▶ _Problem to solve_
Quote exactly the lines running from the line with "залишити відгук (73, 173)" to the end of the entries, including both, and nothing else.

(Saved data entries)

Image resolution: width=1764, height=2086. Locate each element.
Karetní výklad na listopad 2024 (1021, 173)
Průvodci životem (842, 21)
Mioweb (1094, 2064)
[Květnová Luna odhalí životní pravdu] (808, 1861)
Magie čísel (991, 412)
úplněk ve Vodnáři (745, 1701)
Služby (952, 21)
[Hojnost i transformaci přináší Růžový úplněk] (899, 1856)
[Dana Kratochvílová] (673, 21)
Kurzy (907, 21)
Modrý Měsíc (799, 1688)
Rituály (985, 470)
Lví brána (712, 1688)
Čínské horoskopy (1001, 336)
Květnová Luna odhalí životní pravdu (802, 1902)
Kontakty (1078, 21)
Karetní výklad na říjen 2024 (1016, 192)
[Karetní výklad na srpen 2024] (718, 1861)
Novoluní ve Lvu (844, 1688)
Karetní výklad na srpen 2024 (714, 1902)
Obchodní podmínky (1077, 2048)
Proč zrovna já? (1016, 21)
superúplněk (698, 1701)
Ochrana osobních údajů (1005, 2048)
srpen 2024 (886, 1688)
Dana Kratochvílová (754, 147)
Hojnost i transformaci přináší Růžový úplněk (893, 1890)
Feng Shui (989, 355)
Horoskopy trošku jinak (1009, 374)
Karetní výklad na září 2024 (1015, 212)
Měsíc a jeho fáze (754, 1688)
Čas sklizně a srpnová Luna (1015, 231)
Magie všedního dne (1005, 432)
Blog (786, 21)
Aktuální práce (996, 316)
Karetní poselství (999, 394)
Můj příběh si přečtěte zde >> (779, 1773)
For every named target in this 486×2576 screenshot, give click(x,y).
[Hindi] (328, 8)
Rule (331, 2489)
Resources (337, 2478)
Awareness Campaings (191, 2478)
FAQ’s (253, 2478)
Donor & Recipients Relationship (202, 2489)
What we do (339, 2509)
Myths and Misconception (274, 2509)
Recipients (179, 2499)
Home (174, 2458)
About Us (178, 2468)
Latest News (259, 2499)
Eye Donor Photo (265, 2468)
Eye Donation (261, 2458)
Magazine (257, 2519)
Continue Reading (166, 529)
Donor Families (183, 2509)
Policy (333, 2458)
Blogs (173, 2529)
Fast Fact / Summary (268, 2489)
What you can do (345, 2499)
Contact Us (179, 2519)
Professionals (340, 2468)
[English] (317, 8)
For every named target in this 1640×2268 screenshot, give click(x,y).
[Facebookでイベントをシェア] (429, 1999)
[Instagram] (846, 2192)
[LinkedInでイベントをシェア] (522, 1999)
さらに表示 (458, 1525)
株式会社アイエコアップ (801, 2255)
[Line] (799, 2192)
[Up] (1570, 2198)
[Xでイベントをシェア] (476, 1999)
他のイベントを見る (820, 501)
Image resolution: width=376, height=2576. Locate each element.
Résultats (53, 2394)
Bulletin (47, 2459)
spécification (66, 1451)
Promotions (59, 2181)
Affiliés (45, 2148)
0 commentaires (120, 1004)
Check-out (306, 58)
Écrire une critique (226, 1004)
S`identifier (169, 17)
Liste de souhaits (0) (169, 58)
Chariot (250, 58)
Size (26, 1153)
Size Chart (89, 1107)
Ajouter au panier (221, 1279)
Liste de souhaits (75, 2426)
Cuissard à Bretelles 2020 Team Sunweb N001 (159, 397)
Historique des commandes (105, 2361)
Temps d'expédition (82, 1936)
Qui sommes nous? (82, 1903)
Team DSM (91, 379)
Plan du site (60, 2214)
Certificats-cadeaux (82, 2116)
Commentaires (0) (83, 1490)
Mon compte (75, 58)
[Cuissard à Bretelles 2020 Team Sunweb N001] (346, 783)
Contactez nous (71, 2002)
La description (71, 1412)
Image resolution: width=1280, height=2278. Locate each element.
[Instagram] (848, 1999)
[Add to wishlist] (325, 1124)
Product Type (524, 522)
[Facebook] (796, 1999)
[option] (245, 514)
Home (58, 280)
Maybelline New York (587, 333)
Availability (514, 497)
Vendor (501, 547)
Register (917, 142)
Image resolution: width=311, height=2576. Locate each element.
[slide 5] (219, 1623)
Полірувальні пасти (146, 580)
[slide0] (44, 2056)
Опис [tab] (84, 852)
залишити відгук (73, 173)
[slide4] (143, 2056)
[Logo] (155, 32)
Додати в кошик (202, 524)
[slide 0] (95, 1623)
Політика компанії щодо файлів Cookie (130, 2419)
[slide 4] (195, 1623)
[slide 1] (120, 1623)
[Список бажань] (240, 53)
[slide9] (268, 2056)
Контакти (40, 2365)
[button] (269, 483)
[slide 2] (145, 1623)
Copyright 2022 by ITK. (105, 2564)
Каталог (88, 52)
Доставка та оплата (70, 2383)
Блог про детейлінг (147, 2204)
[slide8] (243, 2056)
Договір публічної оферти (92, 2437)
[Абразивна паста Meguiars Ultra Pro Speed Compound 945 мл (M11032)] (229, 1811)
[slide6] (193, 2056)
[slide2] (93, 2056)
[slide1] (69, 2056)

▶ _Response area_
залишити відгук (73, 173)
[slide4] (143, 2056)
[Logo] (155, 32)
Додати в кошик (202, 524)
[slide 0] (95, 1623)
Політика компанії щодо файлів Cookie (130, 2419)
[slide 4] (195, 1623)
[slide 1] (120, 1623)
[Список бажань] (240, 53)
[slide9] (268, 2056)
Контакти (40, 2365)
[button] (269, 483)
[slide 2] (145, 1623)
Copyright 2022 by ITK. (105, 2564)
Каталог (88, 52)
Доставка та оплата (70, 2383)
Блог про детейлінг (147, 2204)
[slide8] (243, 2056)
Договір публічної оферти (92, 2437)
[Абразивна паста Meguiars Ultra Pro Speed Compound 945 мл (M11032)] (229, 1811)
[slide6] (193, 2056)
[slide2] (93, 2056)
[slide1] (69, 2056)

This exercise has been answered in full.